Parte 1
Por Andrés Abreu
El 24 de marzo del 1999, Estados Unidos y la OTAN, que tanto condenan hoy a los ataques rusos a Ucrania, bombardearon a la ciudad de Belgrado, Capital de Yugoslavia con el objetivo de detener una supuesta limpieza étnica de ese país contra los albaneses de la provincia de Kosovo.
En unos cuantos días murieron más de quinientos civiles. Centenares de familias serbias murieron mientras se refugiaban en sus viviendas de las poderosas y destructivas cargas explosivas que reventaban sobre sus techos desplomando las estructuras. Quedaron sepultados en cemento hombres, mujeres y niños.
Cinco años antes, en Ruanda, un pequeño país ubicado en la zona oriental de África de unos 10 millones de habitantes para finales del siglo pasado, una tribu atizada por la propaganda de odio racial realizó una matanza de familias enteras de otra tribu a la que culparon de los problemas nacionales. Unas 500 mil personas perdieron la vida en esa masacre que comenzó en abril de 1994 y terminó en julio del mismo año.

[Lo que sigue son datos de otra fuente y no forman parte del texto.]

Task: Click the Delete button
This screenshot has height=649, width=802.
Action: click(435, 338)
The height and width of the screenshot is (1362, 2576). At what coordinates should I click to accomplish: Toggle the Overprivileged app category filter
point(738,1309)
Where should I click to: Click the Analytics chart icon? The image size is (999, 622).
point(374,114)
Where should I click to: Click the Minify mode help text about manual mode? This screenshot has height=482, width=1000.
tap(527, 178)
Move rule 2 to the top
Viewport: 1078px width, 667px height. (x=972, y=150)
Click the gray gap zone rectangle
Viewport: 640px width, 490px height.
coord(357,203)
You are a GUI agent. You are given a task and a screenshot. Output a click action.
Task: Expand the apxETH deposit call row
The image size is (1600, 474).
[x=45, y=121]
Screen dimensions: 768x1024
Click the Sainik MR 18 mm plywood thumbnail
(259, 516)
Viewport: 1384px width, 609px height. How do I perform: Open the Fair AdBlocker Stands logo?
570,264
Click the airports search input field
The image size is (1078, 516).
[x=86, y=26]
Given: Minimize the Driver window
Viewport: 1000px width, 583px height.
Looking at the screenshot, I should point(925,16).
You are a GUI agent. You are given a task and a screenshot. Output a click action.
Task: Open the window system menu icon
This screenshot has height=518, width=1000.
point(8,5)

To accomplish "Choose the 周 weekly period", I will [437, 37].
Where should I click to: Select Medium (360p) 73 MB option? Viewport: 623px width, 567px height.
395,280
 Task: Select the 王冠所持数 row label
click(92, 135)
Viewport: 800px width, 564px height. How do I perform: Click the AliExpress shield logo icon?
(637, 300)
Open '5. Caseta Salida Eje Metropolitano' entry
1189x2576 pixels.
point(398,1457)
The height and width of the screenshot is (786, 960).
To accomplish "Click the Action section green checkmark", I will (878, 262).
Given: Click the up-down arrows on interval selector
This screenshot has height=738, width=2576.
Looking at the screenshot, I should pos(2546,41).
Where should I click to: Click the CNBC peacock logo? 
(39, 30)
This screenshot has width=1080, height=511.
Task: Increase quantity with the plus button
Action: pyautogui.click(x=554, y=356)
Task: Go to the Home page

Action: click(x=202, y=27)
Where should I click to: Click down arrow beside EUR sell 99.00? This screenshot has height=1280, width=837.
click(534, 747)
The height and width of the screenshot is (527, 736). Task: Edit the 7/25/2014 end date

Durante esos tres meses, ningún país europeo de los que hoy tanto se preocupan por la democracia en Venezuela y Nicaragua y defienden como samaritanos a la Ucrania agredida, hizo nada para detener el genocidio.
Ahora que se desató el infierno en la Europa del este ha saltado como corcho de vino en la alberca, lo que significó ese bombardeo y la posterior acusación contra el presidente de Yugoslavia, Slobodan Milosevic, de crímenes de guerra.
La Corte Penal Internacional, un organismo tuerto de justicia, emitió una orden de arresto contra el presidente de Rusia, Vladimir Putin, por los crímenes de guerra en su llamada “operación militar especial” en Ucrania. Una orden que no emitió contra los responsables de más de 15 mil muertos en el Dombas por los ataques del ejército Ucraniano contra la población civil de esa región desde el 2014. Una orden que no emitió nunca contra el presidente de Estados Unidos, George W. Bush, responsable de los más de 200 mil muertos de Irak.
La política de hegemonía mundial de Estados Unidos en un mundo que debe ser multipolar, está llevando a los 7 mil millones de habitantes del planeta a su mayor riesgo de extinción en todos los puntos álgidos en los que, desde hace décadas se viene vislumbrando la gran catástrofe.
En el año 2005, un amigo me regaló un libro de Thomas Friedman, un columnista de The New York Time, titulado “El Mundo es Plano”. En este, el autor exponía cómo las grandes corporaciones de Estados Unidos aprovechaban las ventajas del mundo globalizado para reducir sus costos operativos, y cómo los países de economías emergentes se benefician de esto.
La existencia de los llamados “Centros de Llamadas” (Call Centers) de la India, donde los requerimientos de un cliente de un banco de Manhattan residente en Michigan, eran resueltos por un empleado de la ciudad de Bangalore, en la India era ya la pequeña muestra del sendero por donde se encaminaba la economía mundial.
En la India, el inglés es enseñanza obligatoria en las escuelas, una herencia de la colonización inglesa de ese país que vino a terminar con la revolución pacífica de Mahatma Gandhi en 1947.
Ese legado de la colonización es hoy una bendición para los jóvenes indios que terminan la escuela secundaria y los que cursaron una carrera universitaria. Por eso hay tantos médicos indios en los hospitales de Estados Unidos y tantas llamadas de los clientes de las grandes corporaciones americanas que son respondidas en la India.
El desarrollo de empresas americanas siempre ha descansado en la mano de obra de sus trabajadores explotados y mal pagados y de la pobreza de los países subdesarrollados, lo mismo que de la materia prima de éstos. Lo que ha sostenido con políticas de coerción bajo las botas del poderío militar norteamericano.
Pero como decía el líder de la revolución panameña, el general Omar Torrijos, “no hay colonialismo que dure cien años ni latinoamericano que lo resista”.